The deal has valued all of Kantar at $4.0 billion, WPP Plc said. Net proceeds from the deal tax and a reinvestment in Kantar are estimated at $3.1 billion, with the ad giant retaining about 60% of net proceeds to pare debt.
The balance of the proceeds would be returned to shareholders, WPP said. The deal is expected to be completed in early 2020, subject to approval from WPP's shareholders and regulators, as well as to the completion of a reorganisation at Kantar, WPP said.
The deal will be marginally dilutive to its headline earnings per share in 2021, and its dividend policy will remain unchanged as a result of the transaction.
Mark Read, chief executive officer, WPP, said “As a strategic partner and shareholder in Kantar, WPP will continue to benefit from its future growth while our clients continue to benefit from its services and capabilities. I would like to thank Eric Salama, his team and everyone at Kantar for their tremendous contribution to WPP – a contribution that will continue as we develop the business together. This transaction creates value for WPP shareholders and further simplifies our company.

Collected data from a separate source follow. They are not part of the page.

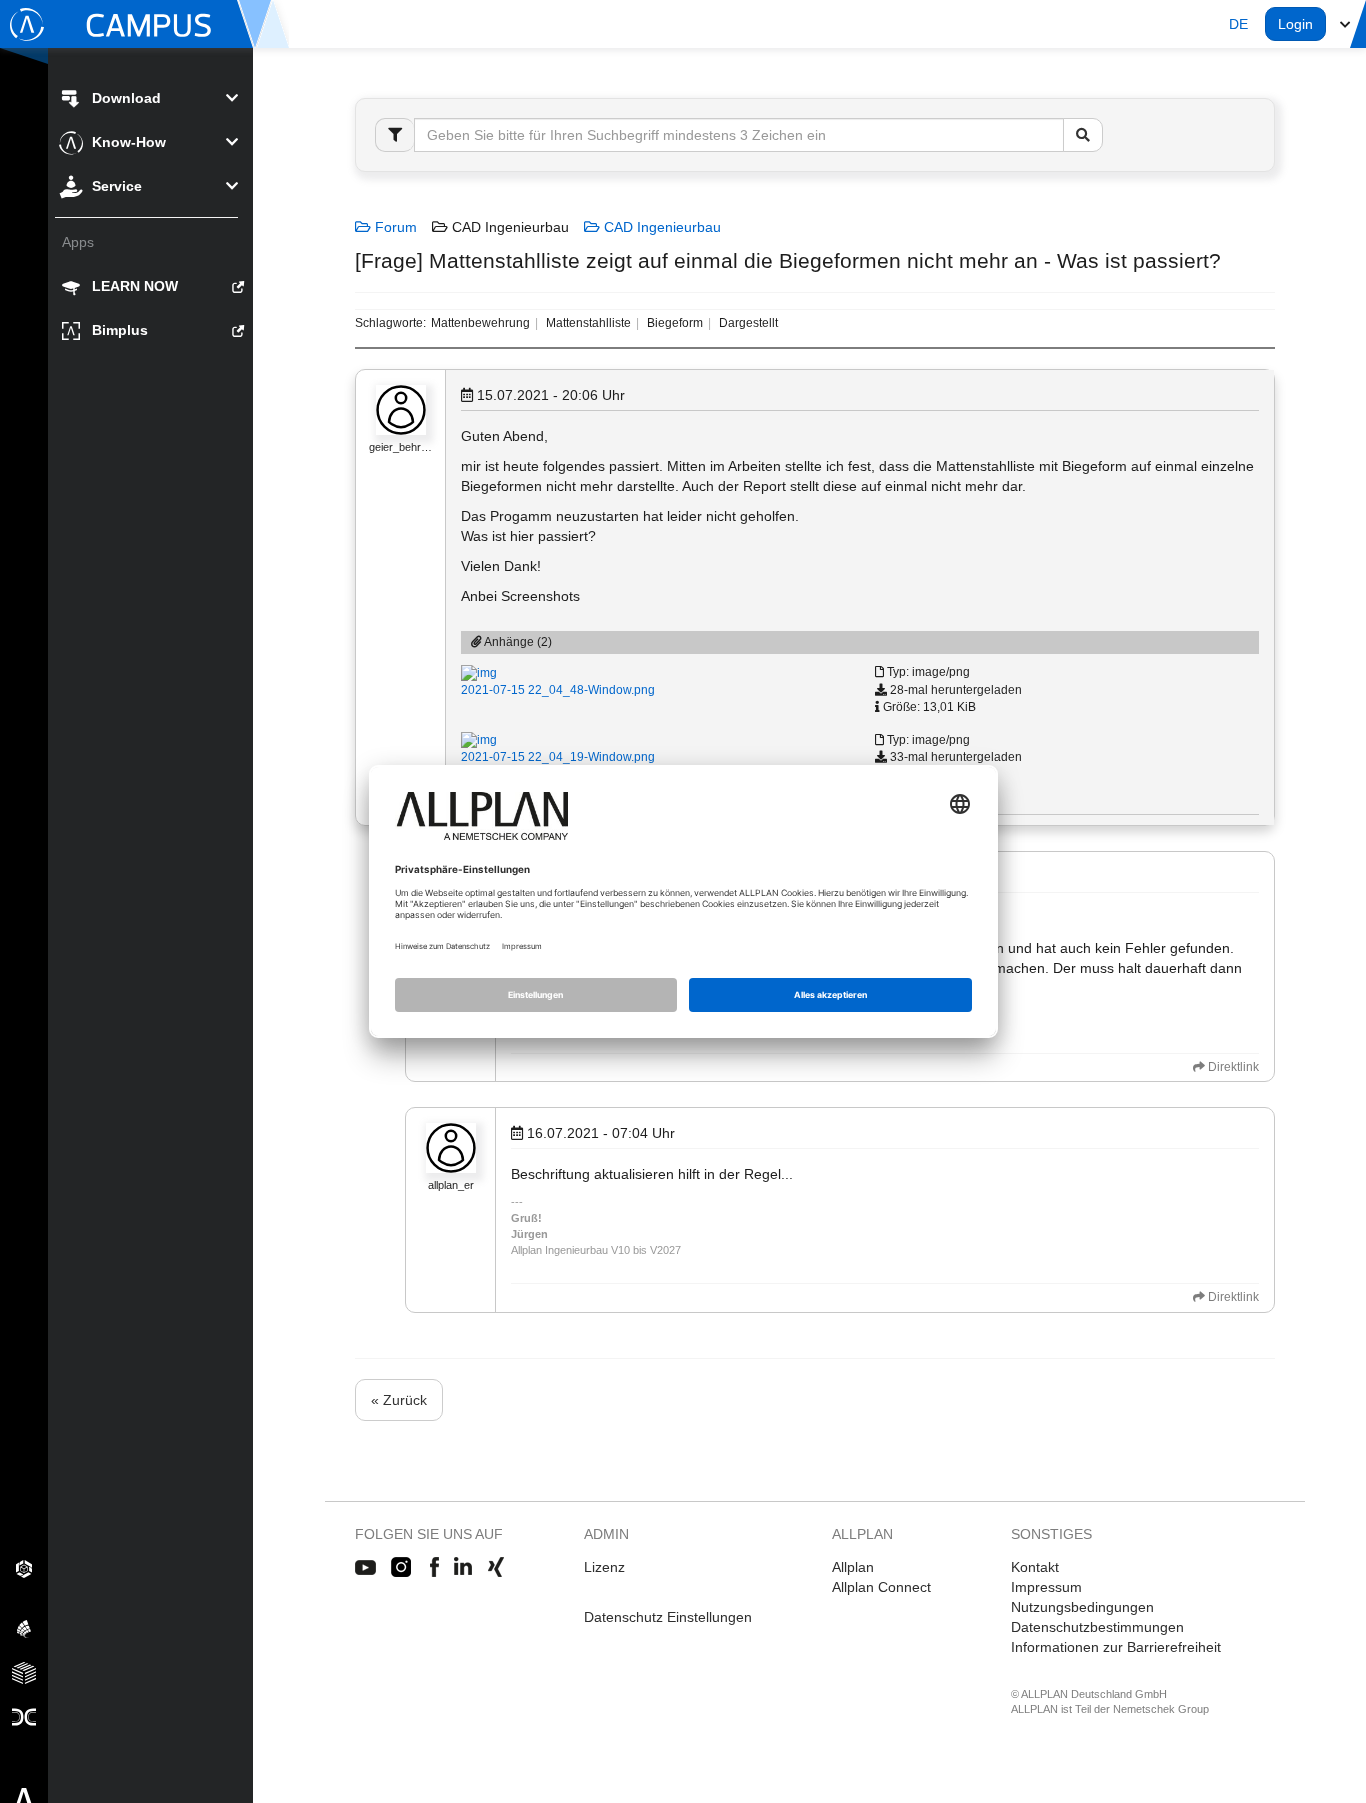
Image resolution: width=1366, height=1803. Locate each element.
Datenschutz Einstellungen (668, 1617)
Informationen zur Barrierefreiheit (1116, 1647)
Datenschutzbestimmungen (1097, 1627)
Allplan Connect (881, 1587)
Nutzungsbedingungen (1082, 1607)
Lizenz (604, 1567)
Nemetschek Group (1161, 1709)
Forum (394, 227)
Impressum (1046, 1587)
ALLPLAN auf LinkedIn (463, 1568)
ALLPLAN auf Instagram (403, 1568)
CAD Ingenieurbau (660, 227)
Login (1295, 24)
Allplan (853, 1567)
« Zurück (399, 1400)
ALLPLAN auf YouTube (365, 1568)
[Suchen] (1083, 135)
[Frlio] (24, 1672)
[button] (1238, 24)
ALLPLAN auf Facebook (434, 1568)
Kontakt (1035, 1567)
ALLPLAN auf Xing (496, 1568)
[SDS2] (24, 1568)
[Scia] (24, 1628)
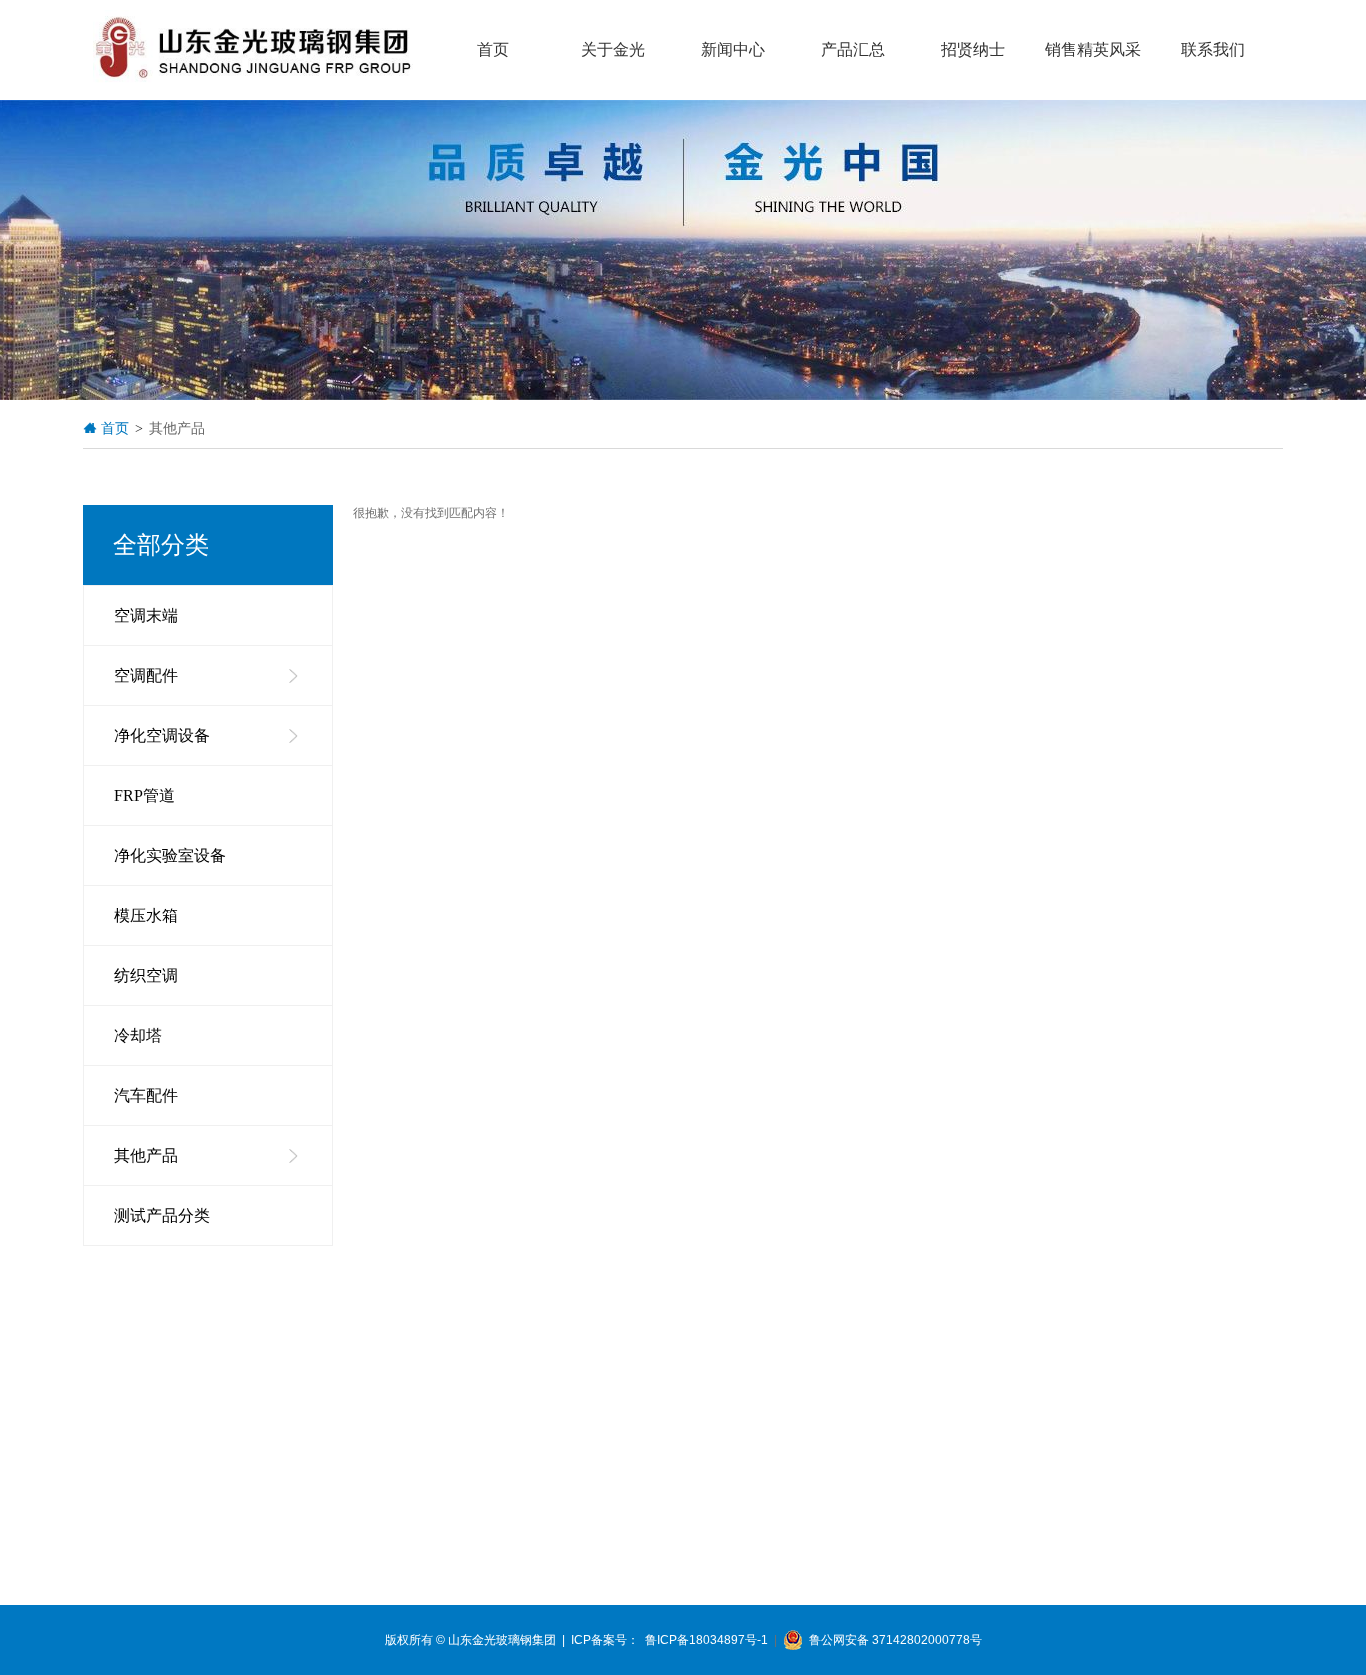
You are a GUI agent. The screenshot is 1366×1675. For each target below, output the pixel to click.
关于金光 (613, 49)
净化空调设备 (162, 735)
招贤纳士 (973, 49)
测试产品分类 (162, 1215)
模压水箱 (146, 915)
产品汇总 (853, 49)
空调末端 (146, 615)
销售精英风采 (1093, 49)
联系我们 (1213, 49)
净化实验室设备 (170, 855)
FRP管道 (144, 795)
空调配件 (146, 675)
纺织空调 (146, 975)
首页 (493, 49)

With a much stronger balance sheet and a return of approximately 8% of our current market value to shareholders planned, we are making good progress with our transformation."
Luca Bassi, managing director at Bain Capital Private Equity, said “Kantar is a market leader in many areas and we are excited to be partnering with its management team and WPP to build on this remarkable platform for growth. We see many opportunities for expansion and will invest in technology to expand the company’s capabilities and reinforce its global leading position."
WPP, which owns advertising agencies such as J Walter Thompson and Ogilvy, is undergoing an internal overhaul as it has been facing multiple profit warnings since 2017. The abrupt exit of its founder Martin Sorrell in August 2018 over a complaint of misconduct, which he has denied, has added to the woes of the company.